Rzeźba Stwosza przez lata nie zwracała większej uwagi
Jak to możliwe, że stojąc w zakrystii, krucyfiks tak długo umykał uwadze specjalistów?
- Ta rzeźba stała sobie niezauważona przez nikogo przez 50 lat. W zakrystii kościoła cystersów w Mogile, czyli teoretycznie w miejscu, gdzie powinna była być widziana wielokrotnie, zauważana przez historyków sztuki. No ale nie była. To ma swoje uzasadnienie w tym, że ona została ustawiona na meblach zakrystyjnych na tle okna. To okno, kiedy jest otwarte, a zawsze jest otwarte, sprawia, że krucyfiks niewielki jest widziany zawsze pod światło, więc właściwie jest taką czarną sylwetką Chrystusa na krzyżu, która nie zwraca uwagi - wyjaśniała w Radiu Kraków dr hab.
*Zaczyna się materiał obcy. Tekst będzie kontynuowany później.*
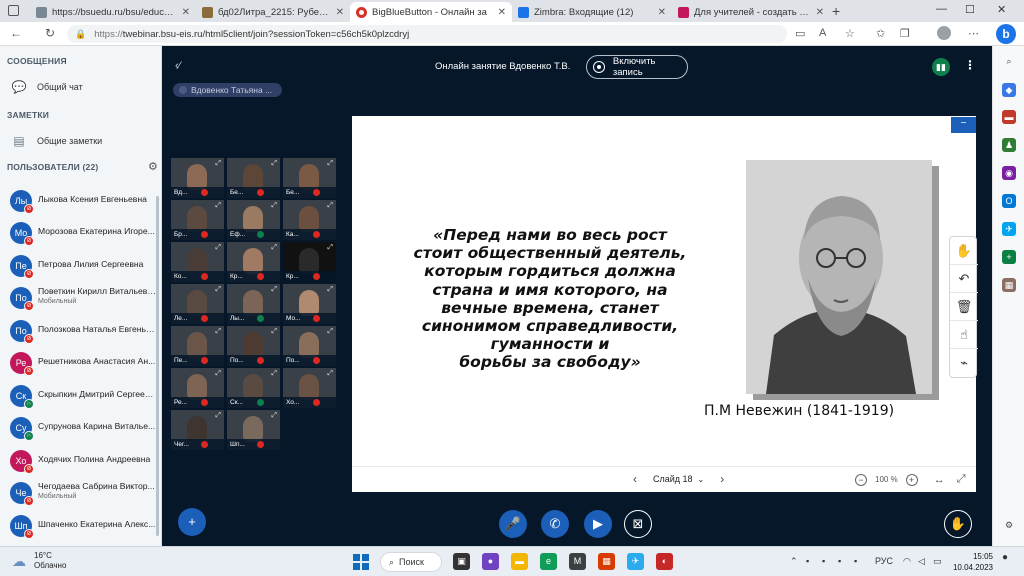  Describe the element at coordinates (592, 12) in the screenshot. I see `browser-tab: Zimbra: Входящие (12) ✕` at that location.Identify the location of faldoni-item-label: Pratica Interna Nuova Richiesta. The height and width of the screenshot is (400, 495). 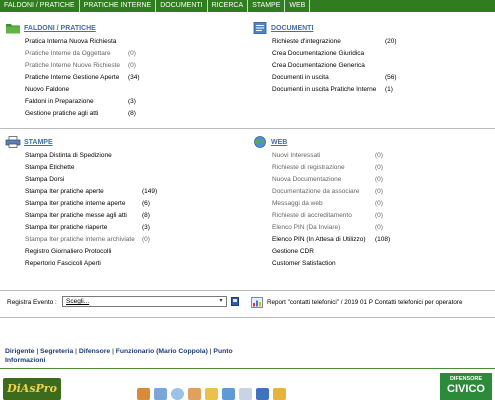
(76, 42).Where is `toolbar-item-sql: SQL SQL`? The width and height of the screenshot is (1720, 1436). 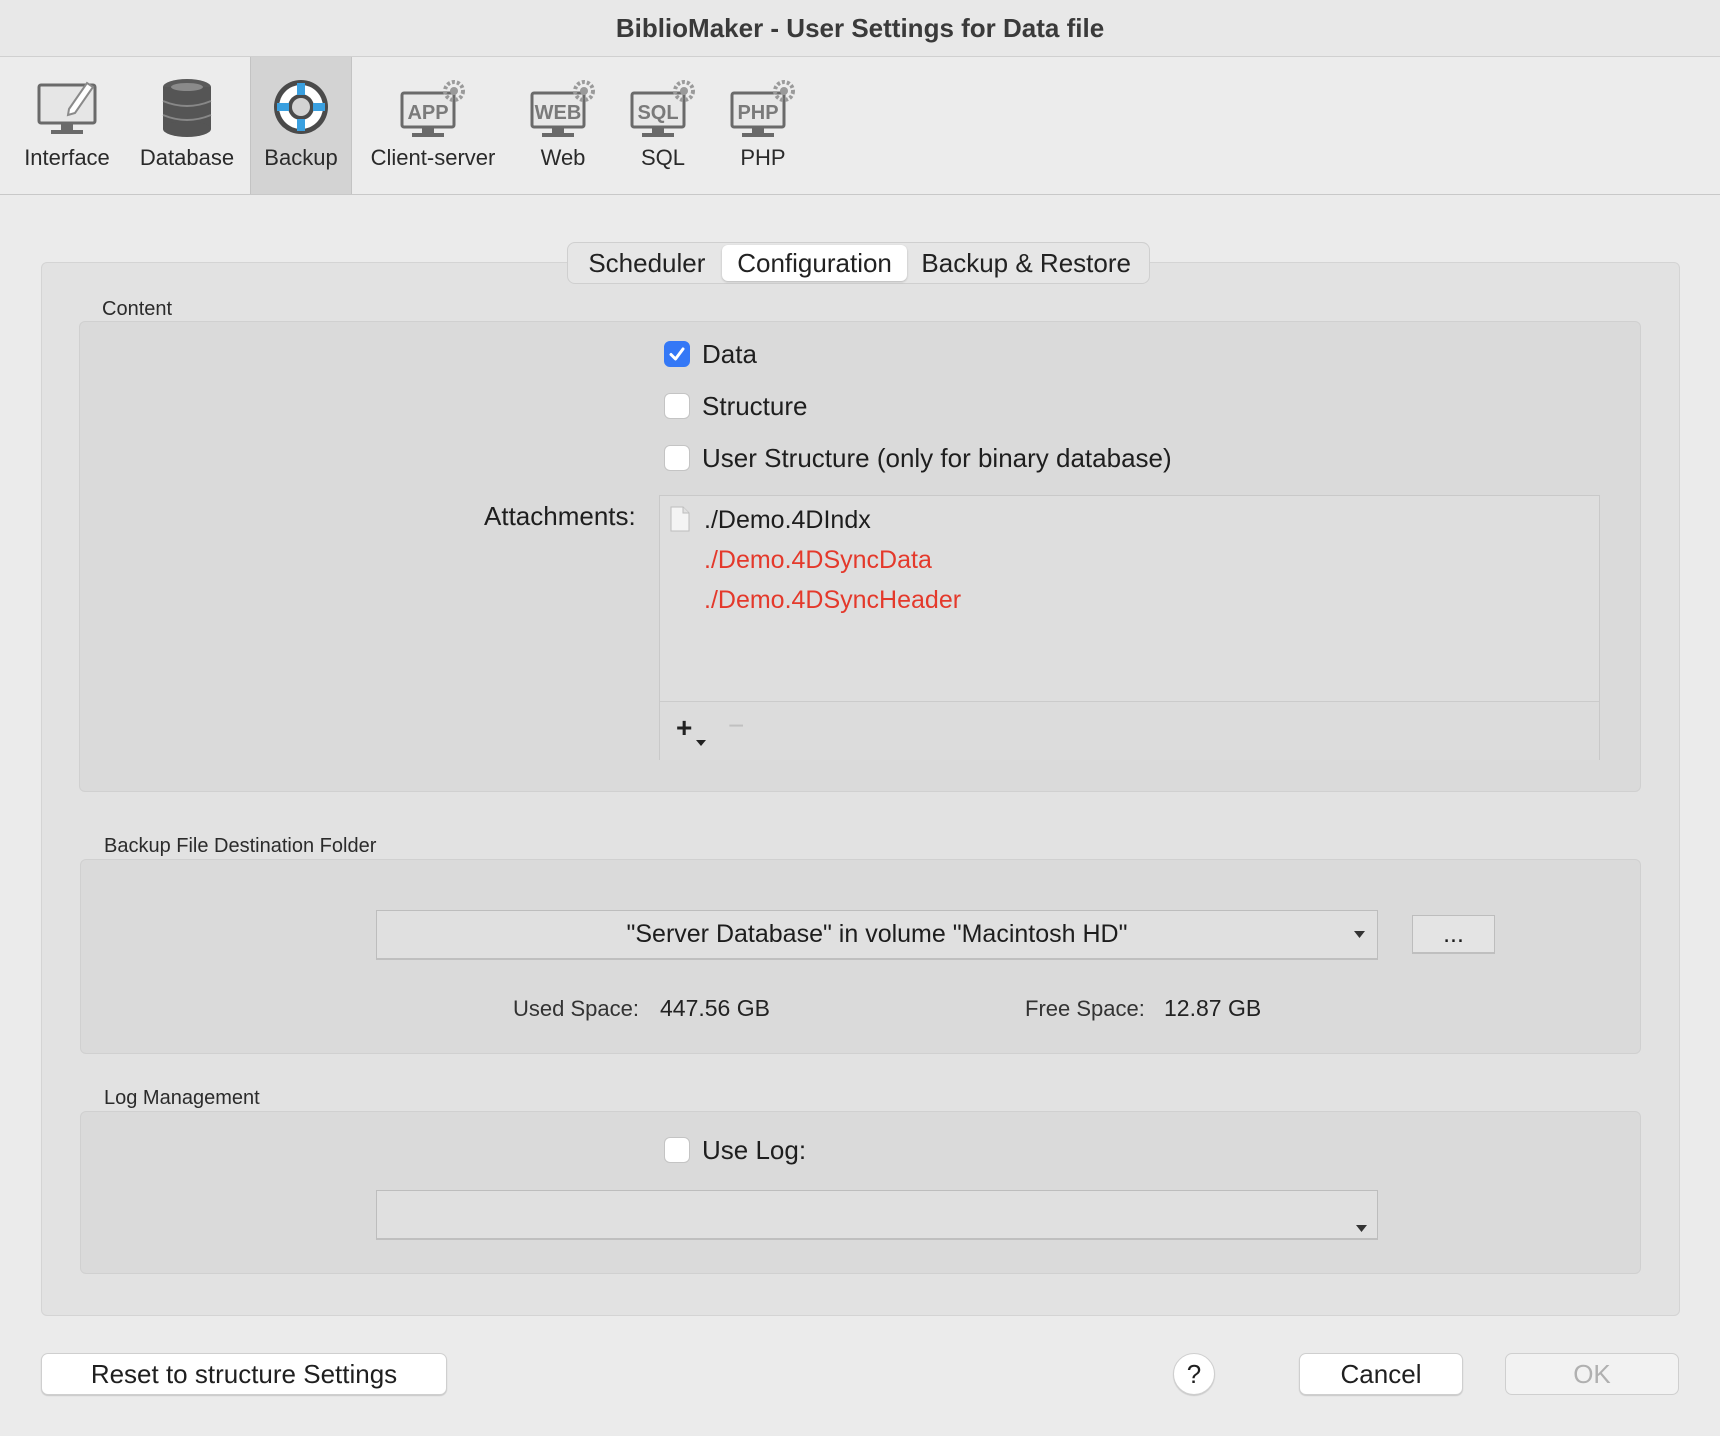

Dobrosława Horzela.
Jednak nie tylko umiejscowienie figury mogło wpływać na to, że przez wiele lat nikt nie połączył jej z Witem Stwoszem:
- Być może przeoczenie to wynikało także z jej złego stanu zachowania. Wymaga on zrelacjonowania na wstępie, gdyż przekształcenia silnie warunkują odbiór dzieła. W przeszłości ręce Chrystusa uległy destrukcji, a pukle włosów i końcówki perizonium zostały połamane. Przyczyniło się do tego poważne osłabienie materiału przez drewnojady. W efekcie, w bliżej nieznanych okolicznościach podjęto decyzję o radykalnej renowacji, obejmującej przerzeźbienie pierwotnych partii figury, dodanie nowych elementów nieudolnie wyrzeźbionych w drewnie lipowym, a także zmianę kolorystyki - zaznaczają eksperci w artykule.
Jak podaje w komunikacie Uniwersytet Jagielloński, dzięki inicjatywie krakowskich badaczy nieznane dotąd dzieło Wita Stwosza zostało już wpisane do rejestru zabytków. Trwają starania o pozyskanie środków na konserwację rzeźby z opactwa w Mogile.